Greatly exaggerating the demise of the GOP
Karl reminds the pundits of the history of recent campaigns and tells them to take a breath. He also discounts the Democrats money advantage, noting that they outspent President Bush by $124 million in 2004 and still lost. They lost then because of their message and they have only ratcheted up their doom and gloom message of retreat and defeat, in the face of the progress we are clearly making in Iraq. They are making the bogus claim that they can end the war when in fact all they can do is order a retreat in one front of the war. That retreat would be a gift to the enemy and eventually the American voters are going to figure that out."We are at the end of the Reagan era." Or, at least, that is the claim of voices as diverse as Newt Gingrich and Ed Rollins on the right and Sen. Chuck Schumer and pollster Stanley Greenberg on the left. It is true the Republican Party is having difficulty retooling its message for the 21st century. But so is the Democratic Party.
Every presidential election is about change, and no more so than at the end of a two-term president's time in the White House. Parties have to constantly update themselves if they hope to remain relevant. The difficulty for both Republicans and Democrats is that our political system is at a point where more than the normal amount of party growth and development is needed. Both parties are suffering the consequences of seeing substantial parts of their 20th-century agendas adopted; both parties are struggling to fashion new answers to the new challenges of a young century.
But that's not to say that the Reagan legacy is exhausted. Ronald Reagan's legacy was not simply that he was "a campaigner and orator of uncommon skill," as Don Campbell argued last week in USA Today. President Reagan's gifts to the Republican Party were ideas: growing the economy through tax cuts, limiting government's size, forcefully confronting totalitarian threats, making human rights a centerpiece of America's foreign policy, respecting unborn human life, empowering the individual with more freedom. Those ideas endure. They give Republicans a philosophical foundation on which to build. The Reagan coalition has a natural desire to stick together. Fiscal, defense and values conservatives have more in common with each other than with any major element of the Democratic Party's leadership.
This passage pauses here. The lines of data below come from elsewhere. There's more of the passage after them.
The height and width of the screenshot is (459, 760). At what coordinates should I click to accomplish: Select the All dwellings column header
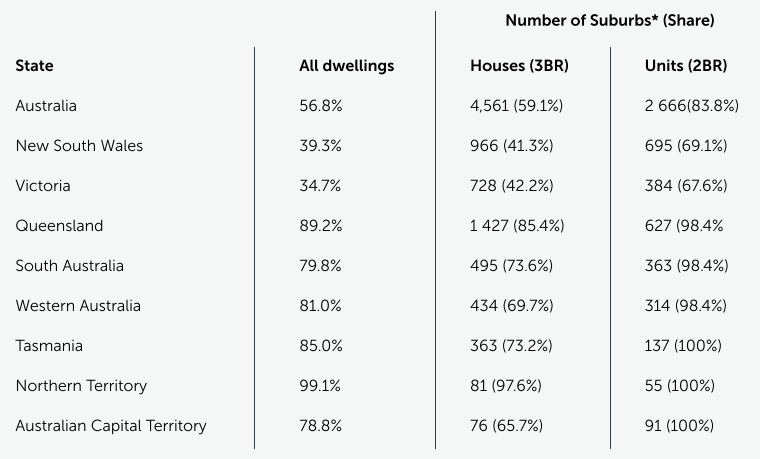[x=347, y=66]
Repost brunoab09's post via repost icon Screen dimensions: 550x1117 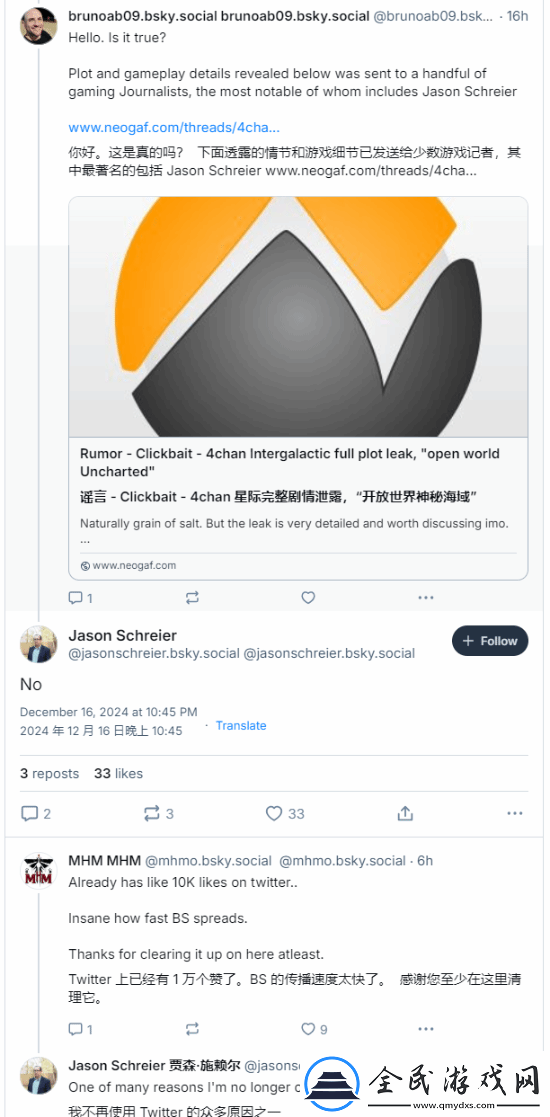click(x=192, y=598)
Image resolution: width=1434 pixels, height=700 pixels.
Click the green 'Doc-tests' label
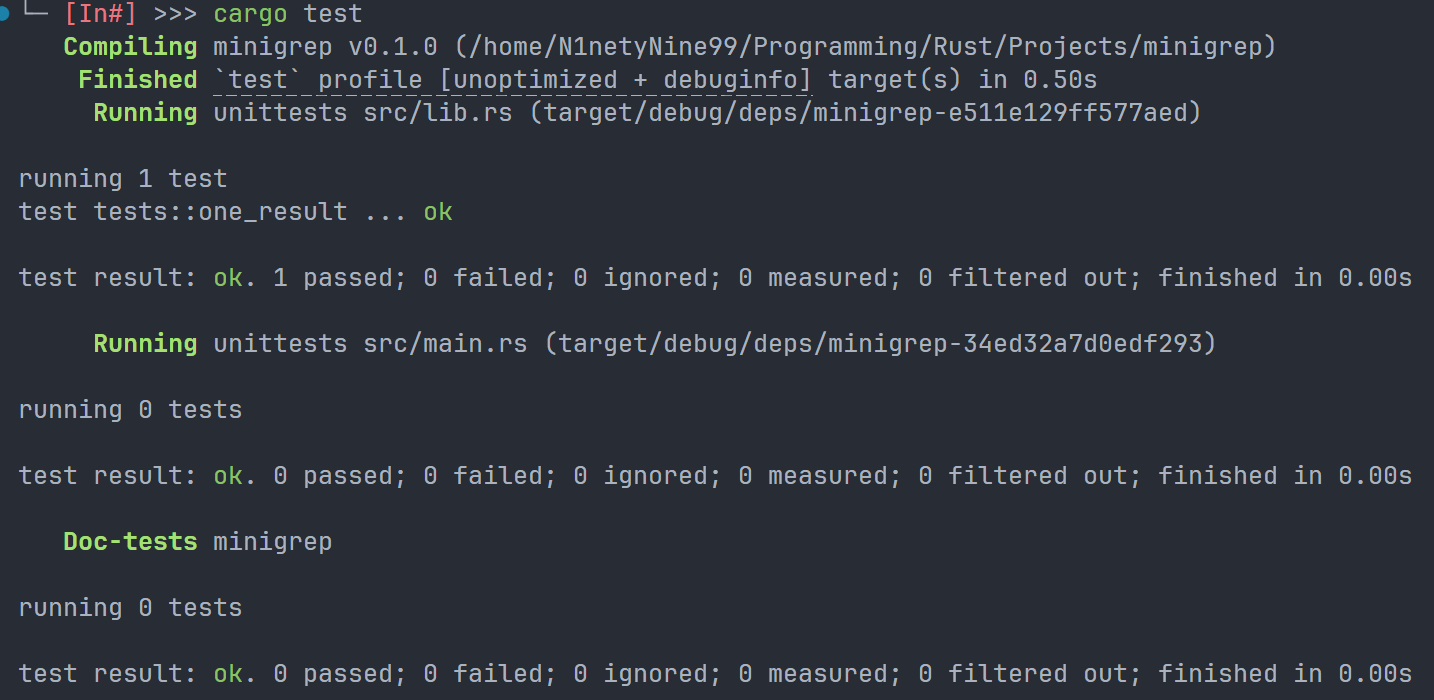click(x=130, y=542)
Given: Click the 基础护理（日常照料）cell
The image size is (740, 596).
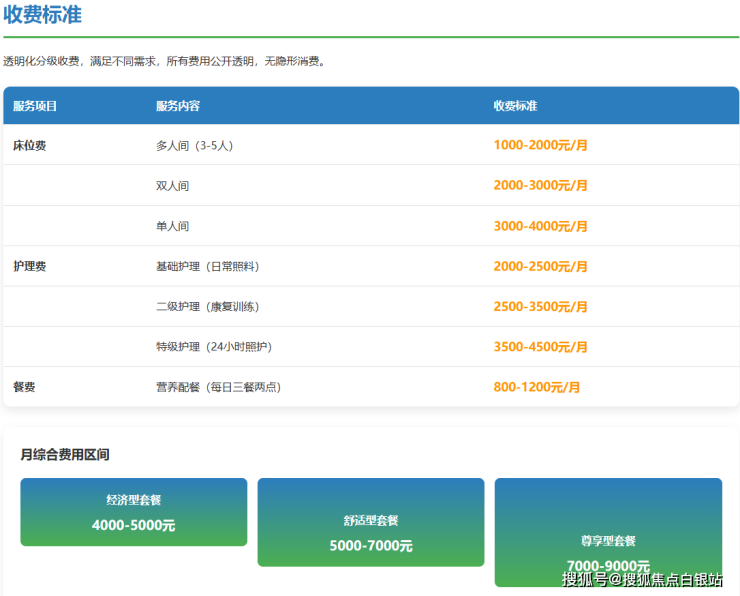Looking at the screenshot, I should coord(207,267).
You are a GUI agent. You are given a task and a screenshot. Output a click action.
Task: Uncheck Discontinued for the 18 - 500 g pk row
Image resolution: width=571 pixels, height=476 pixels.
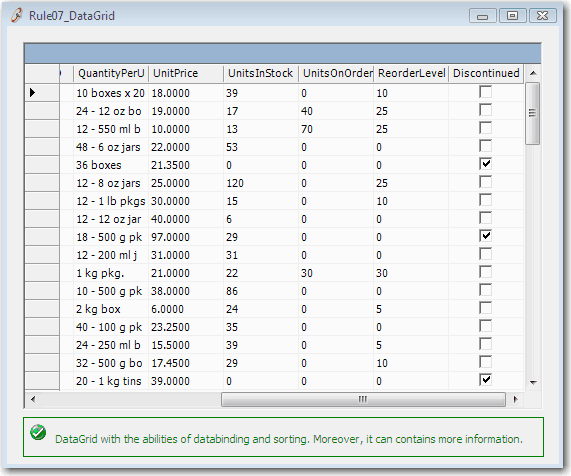pyautogui.click(x=485, y=236)
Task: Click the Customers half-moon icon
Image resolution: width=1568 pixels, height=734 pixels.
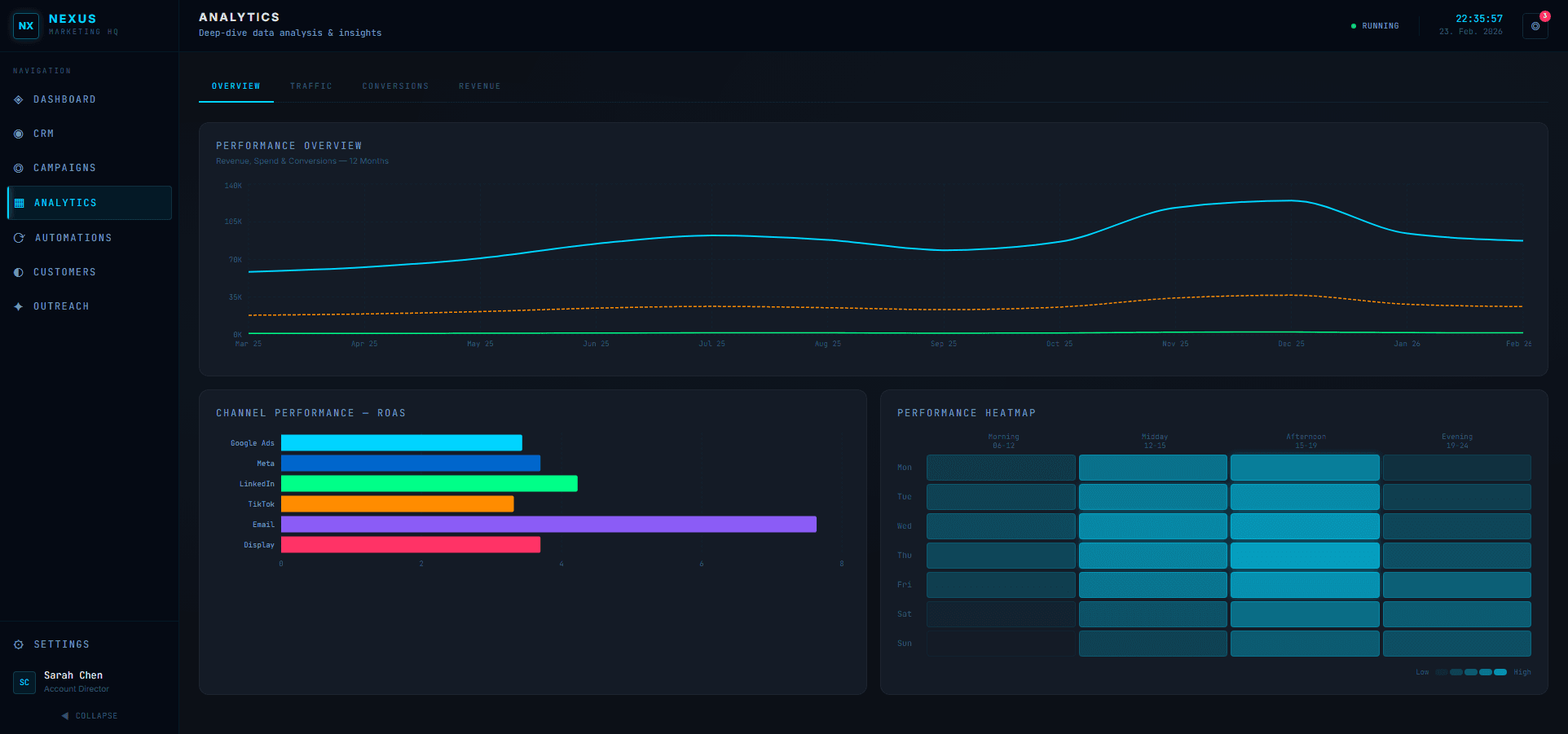Action: [17, 272]
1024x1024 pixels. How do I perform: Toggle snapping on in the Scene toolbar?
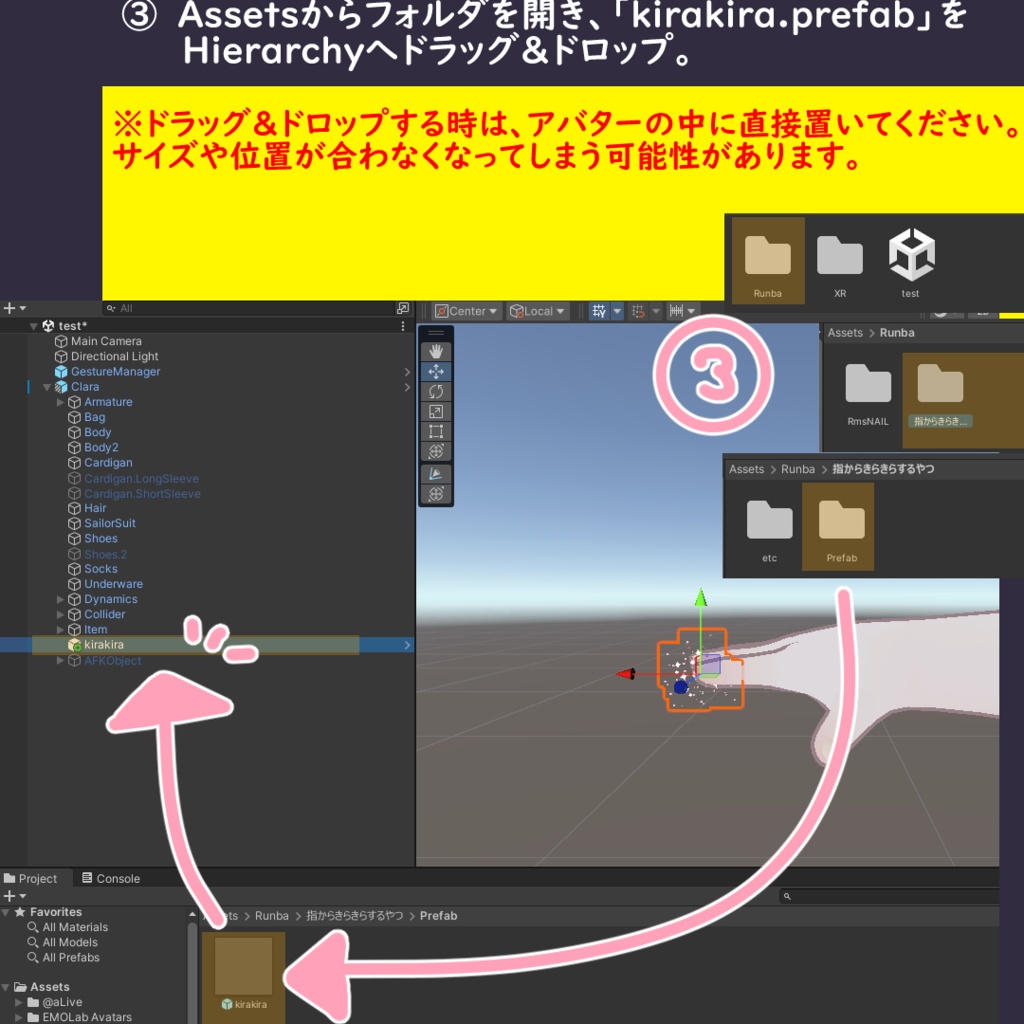[x=640, y=311]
Democrats have a similar philosophical storehouse in the ideas of FDR and LBJ. Both expanded the size and scope of the federal government and saw it in almost an entirely positive light: as an agent of economic redistribution from the rich to the less affluent, as a provider to the poor and the disabled and as an enforcer of equal rights and equal justice. The Democratic Party has two challenges. One is that the modern economy has led voters to prefer markets, decentralization and consumer choice far more than centralized control by government and the substitution of "expert" decisions for those of the individual. The other challenge is that many in that party mistake the "Third Way" tactics of the Clinton years for a substantive approach to governing. Triangulation—making yourself look good at the expense of allies and adversaries in both parties—is lousy for providing coherent answers to modern issues.
Why then the media's recent fascination with the supposed demise of the Republican Party? What are the reasons given for why, at least when it comes to the Republicans, "the party's over," as NEWSWEEK recently pronounced? First, we are told the GOP nomination has not been won "fairly quickly," as in recent contests. This is a horrible misremembering of history. The senior Bush took 45 days after the first contest to secure the nomination in 1988. It took Bob Dole 35 days to become the presumptive nominee in 1996. The current president took 45 days to clear the field in 2000. The first contest this year was on Jan. 3. Let's at least give the process until the middle or end of February before pundits start predicting doom because of how long it's taking. And if the Republican nomination not being settled is evidence of disaster, what does the Democratic nomination being up for grabs say? It's normal for both parties' nominees to be undecided at this point. The season is not moving too slowly. If anything, it is moving too quickly this time, with 38 contests in the first 33 days.